7. Prescribing Some Helps to Godliness
8. An Exhortation to Persevere in Godliness
9. Motives to Persevere in Godliness
10. Counsel for the Godly
11. Comfort to the Godly
12. Showing the Mystic Union between Christ and the Saints

== Themes ==

=== Religion as Relationship ===

The Puritan understanding of godliness as fundamentally relational rather than propositional runs throughout the book. Instead of being a godly Christian by what one believes about Jesus Christ in an epistemological sense, Watson describes the godly as relating to Jesus as a bridegroom to a bride. Using strongly romantic language from the Song of Solomon and other parts of the Bible, Watson speaks of "a conjugal union between Christ and believers" (239). He further states that "the joy that flows from the mystic union is unspeakable and full of glory" (241).

=== Radical Selflessness ===

A radically selfless notion of Christianity emerges in the book, wherein the believer ought to love and serve God not because of benefits from God, but because the inherent worth of God.
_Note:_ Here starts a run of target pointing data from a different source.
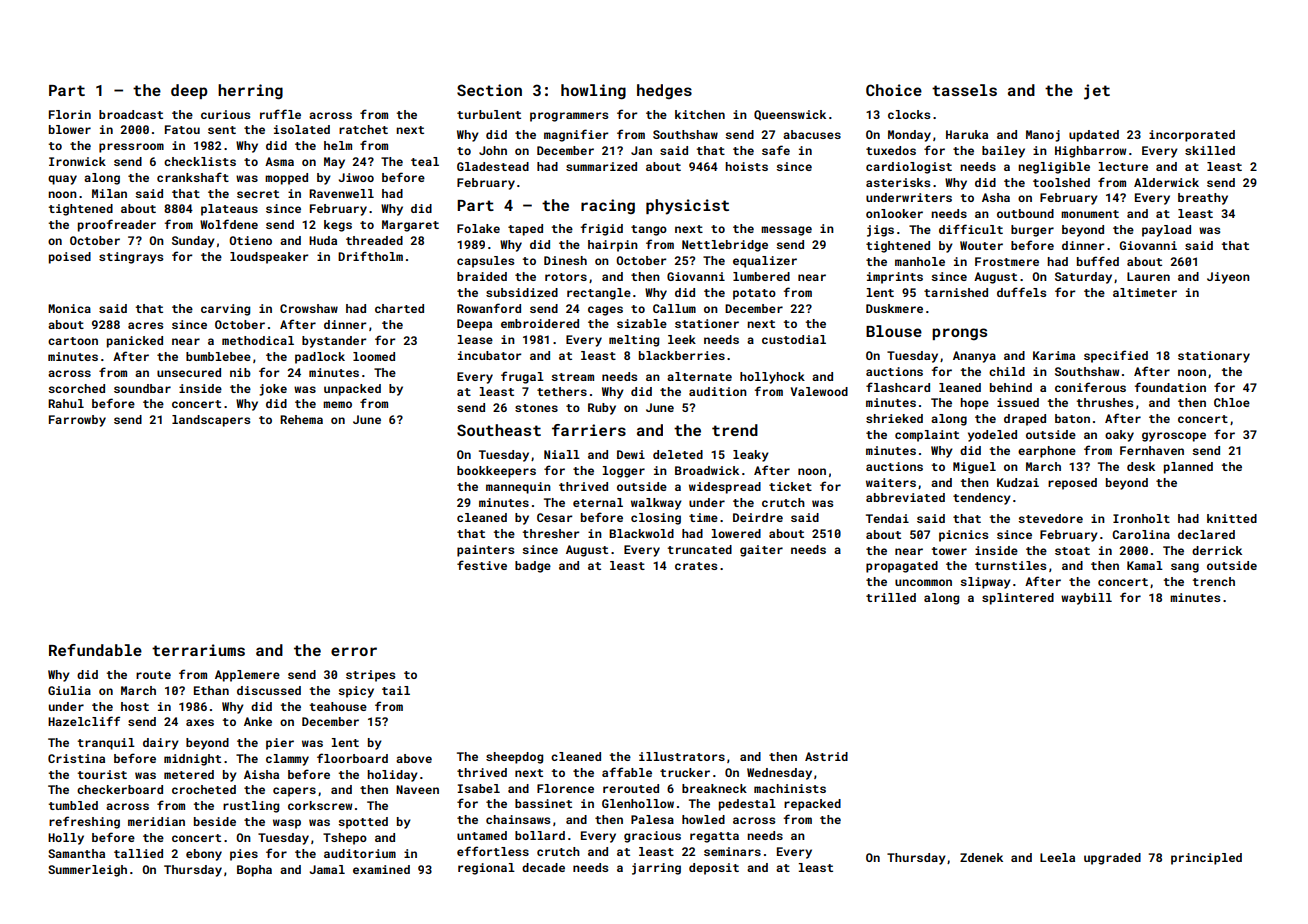 This screenshot has height=924, width=1308. Describe the element at coordinates (1141, 534) in the screenshot. I see `Carolina` at that location.
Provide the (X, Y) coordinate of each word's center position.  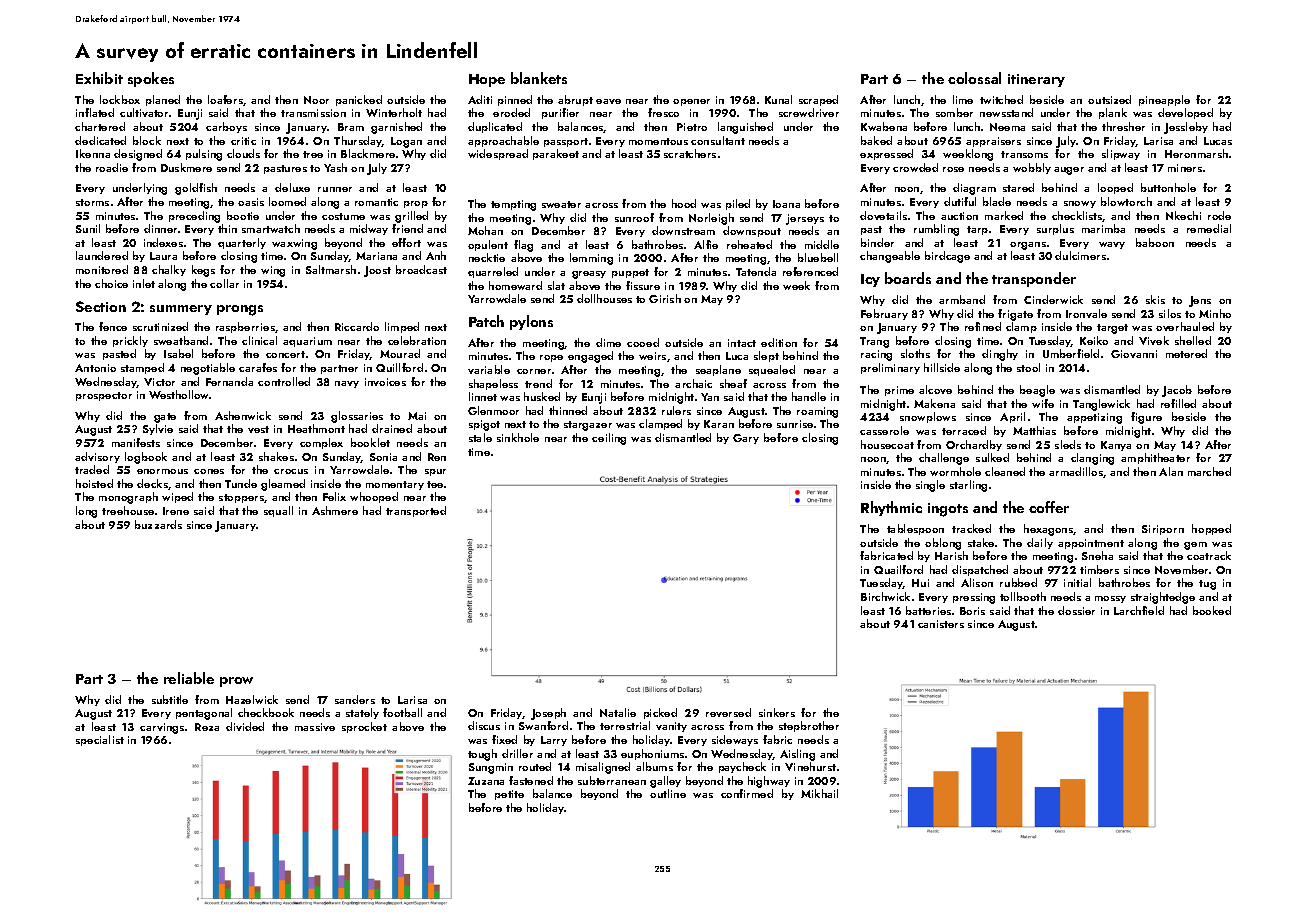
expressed (886, 154)
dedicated (100, 140)
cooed (643, 342)
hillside (942, 367)
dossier (1076, 610)
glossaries (357, 417)
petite (509, 795)
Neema (1007, 127)
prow (236, 682)
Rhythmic (891, 508)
This idea ties in with the idea of religion as relationship. As Watson puts it, "God is to be loved more than his mercies" (132).

== Quotes ==

Watson's writing is known for its quotability due to its succession of compact but meaning-filled statements reiterating and refining key points. Some of the key quotes are as follows:

- "A natural man… may have the eye of reason open, but he does not discern the things of God in a spiritual manner… he is no more able to judge sacred things than a blind man is able to judge colors" (20).
- "The ship of ordinances will not carry us to heaven… unless the wind of God’s Spirit blows" (76).
- "God must anoint our eyes before we can see… we may have excellent notion in divinity, but the Holy Spirit must enable us to know them in a spiritual manner" (27).
- "Divine sorrow is excellent… Repenting tears are precious God puts them in his bottle" (58).
- "Sin makes up the major part of the Christian. There are more dregs than spirit in the best heart" (234).